* EXERCISE AIM *
Arrange every line of the data below as a numbered list, skipping any blank lines and leaving out the pictures.

(Stored data)
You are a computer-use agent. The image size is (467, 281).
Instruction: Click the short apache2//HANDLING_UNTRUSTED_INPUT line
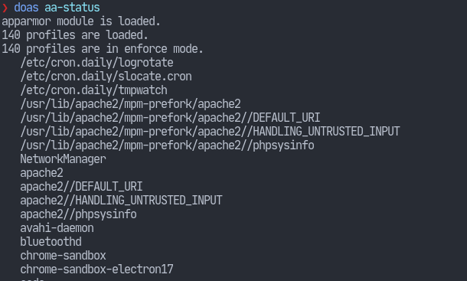[x=121, y=201]
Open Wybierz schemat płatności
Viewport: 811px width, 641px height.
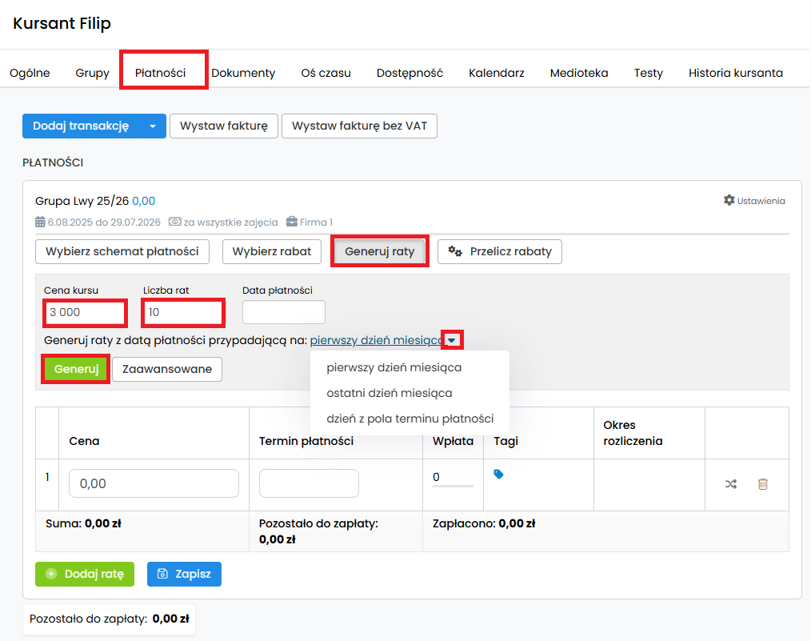pos(122,251)
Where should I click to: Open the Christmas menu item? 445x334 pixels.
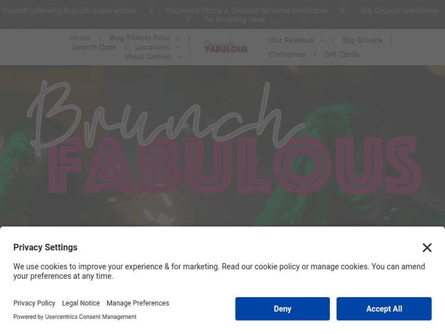(x=287, y=55)
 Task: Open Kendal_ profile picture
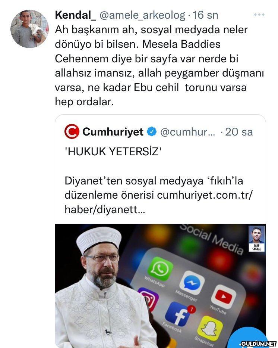pyautogui.click(x=29, y=29)
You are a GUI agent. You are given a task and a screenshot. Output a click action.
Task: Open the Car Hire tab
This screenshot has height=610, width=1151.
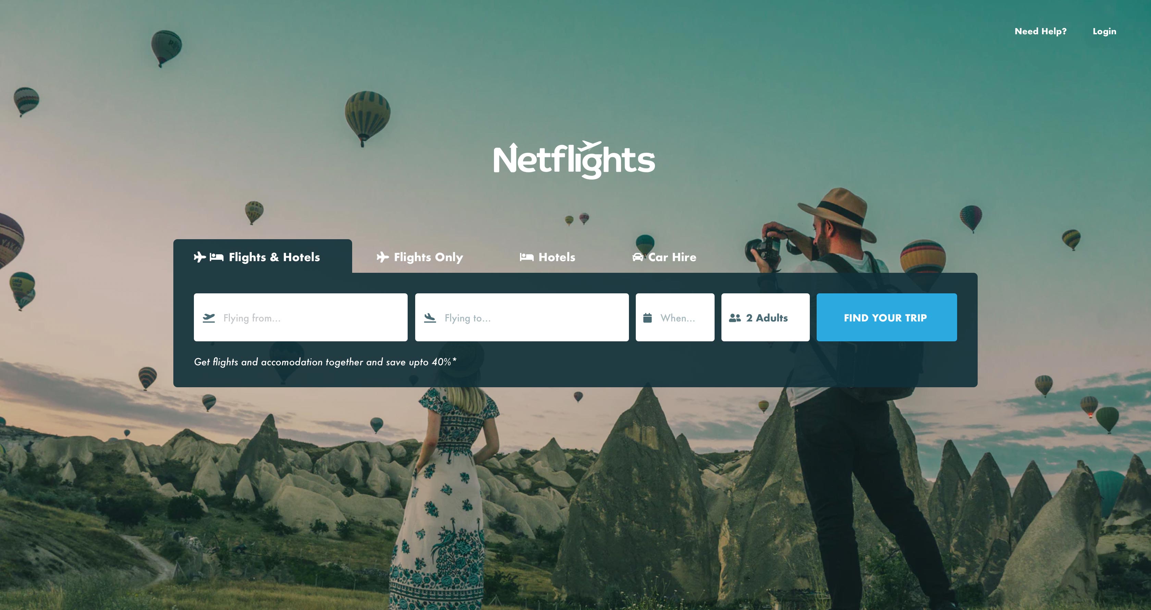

* FINAL ANSWER *
1. You are a computer-use agent. The image size is (467, 281).
2. Instruction: Click the short apache2//HANDLING_UNTRUSTED_INPUT line
3. [x=121, y=201]
4. Open Wybierz schemat płatności
5. Viewport: 811px width, 641px height.
6. pos(122,251)
7. Where should I click to: Open the Christmas menu item? 445x334 pixels.
8. (x=287, y=55)
9.  Task: Open Kendal_ profile picture
10. pyautogui.click(x=29, y=29)
11. You are a GUI agent. You are given a task and a screenshot. Output a click action.
12. Task: Open the Car Hire tab
13. This screenshot has height=610, width=1151.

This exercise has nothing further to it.